- **Consigne**
Réécrivez sous forme de liste, s'il vous plaît, le paragraphe du texte fourni qui commence par « Me familiarisant avec les huit devins », en conservant ses faits principaux.

===== Texte fourni

Chemin faisant, ma recherche se focalisait sur les savoirs érudits (-baandza) et les modes de connaissance (ngiindu), et surtout sur l’heuristique endogène s’appliquant à percer, du dedans de la propension (yikuma, hangululu) des choses, l’énigme du non représentable, de l’indicible et de l’incompréhensible (-pfweetisa, ma wufweeta) du corps humain, du corps social, du corps-sujet intersubjectif et du corps sociopolitique, tout comme du corps cosmocentré ou du monde local du vivre humain. Cette interconnexion des divers champs de l’univers local du vivant est ressentie dans la rythmicité et la résonance homogènes (-niingasana). En témoigne la tradition comprenant les institutions, les formes de symbolisation, incluant l’héritage intergénérationnel des « dettes de la nuit ». La tradition constitue un horizon avant tout lumineux qui nous devance, et dont le tressage qualifie les rapports largement insaisissables entre mondes visible et invisible (Devisch 2018 : chap. 1). C’est dans cette perspective que je m’interroge sur la variété de pratiques rituelles destinées à endiguer les forces « de la nuit » susceptibles de bloquer la réciprocité vitale entre membres de famille.

Me familiarisant avec les huit devins dans le groupement Taanda et ses environs, j’ai été impressionné par leur compréhension intuitive du problème soumis à l’oracle de type chamanique (ngoombwa weefwa). Ce dernier n’est consulté qu’en cas de détresses graves, comme les maladies et les décès angoissants. Les consultants s’adressent, de préférence, à une devineresse ou un devin vivant à une journée de marche ou plus, hors du cercle des rumeurs. À leur arrivée, sans mot dire, ils font une halte auprès de la devineresse, qui aussitôt commence la première phase de l’oracle. Celle-ci consiste à « saisir le problème pour lequel ils sont venus ». Si la devineresse dit vrai, les consultants l’approuvent laconiquement tout en lui remettant le substitut symbolique (yiteendi) du malade ou du défunt : c’est un morceau de tissu ou d’argile de kaolin qui a été en contact avec le corps de l’affligé. La devineresse poursuivra l’oracle le lendemain matin, sur la base de son rêve, de sa sensorialité aiguë et de son contact avec le substitut symbolique.

==========
===== Enregistrements fournis

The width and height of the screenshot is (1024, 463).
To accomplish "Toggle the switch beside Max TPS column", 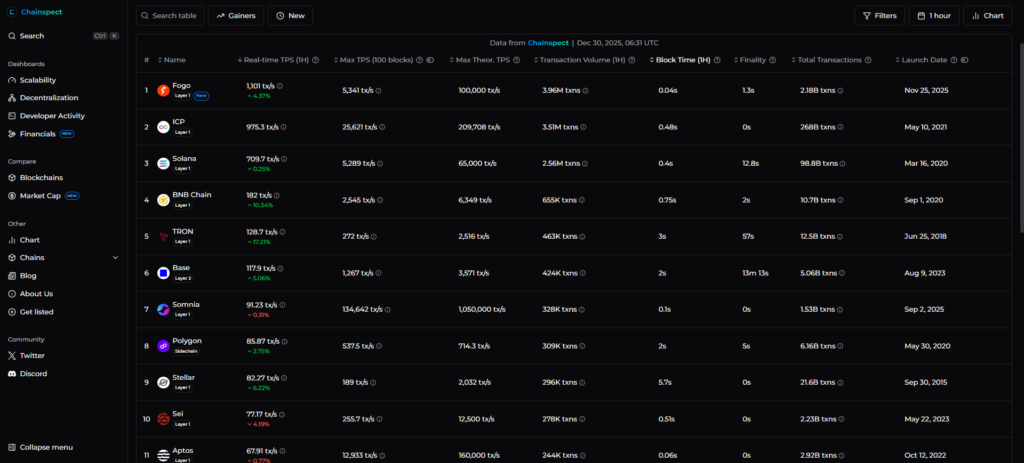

==========
===== Enregistrements fournis

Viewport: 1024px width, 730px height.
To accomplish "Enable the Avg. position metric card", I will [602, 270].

==========
===== Enregistrements fournis

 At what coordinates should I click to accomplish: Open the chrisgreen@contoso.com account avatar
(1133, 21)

==========

- **Zone de réponse**
- Les huit devins du groupement Taanda et de ses environs comprennent intuitivement le problème soumis à l'oracle de type chamanique (ngoombwa weefwa).
- Cet oracle n'est consulté qu'en cas de détresse grave, comme les maladies et les décès angoissants.
- Les consultants s'adressent de préférence à une devineresse ou un devin vivant à une journée de marche ou plus, hors du cercle des rumeurs.
- À leur arrivée, sans un mot, ils font halte auprès de la devineresse. Elle commence aussitôt la première phase de l'oracle : saisir le problème qui les amène.
- Si elle dit vrai, ils l'approuvent laconiquement. Ils lui remettent alors le substitut symbolique (yiteendi) du malade ou du défunt. C'est un morceau de tissu ou d'argile de kaolin qui a été en contact avec le corps de l'affligé.
- Le lendemain matin, la devineresse poursuit l'oracle. Elle s'appuie sur son rêve, sur sa sensorialité aiguë et sur son contact avec ce substitut.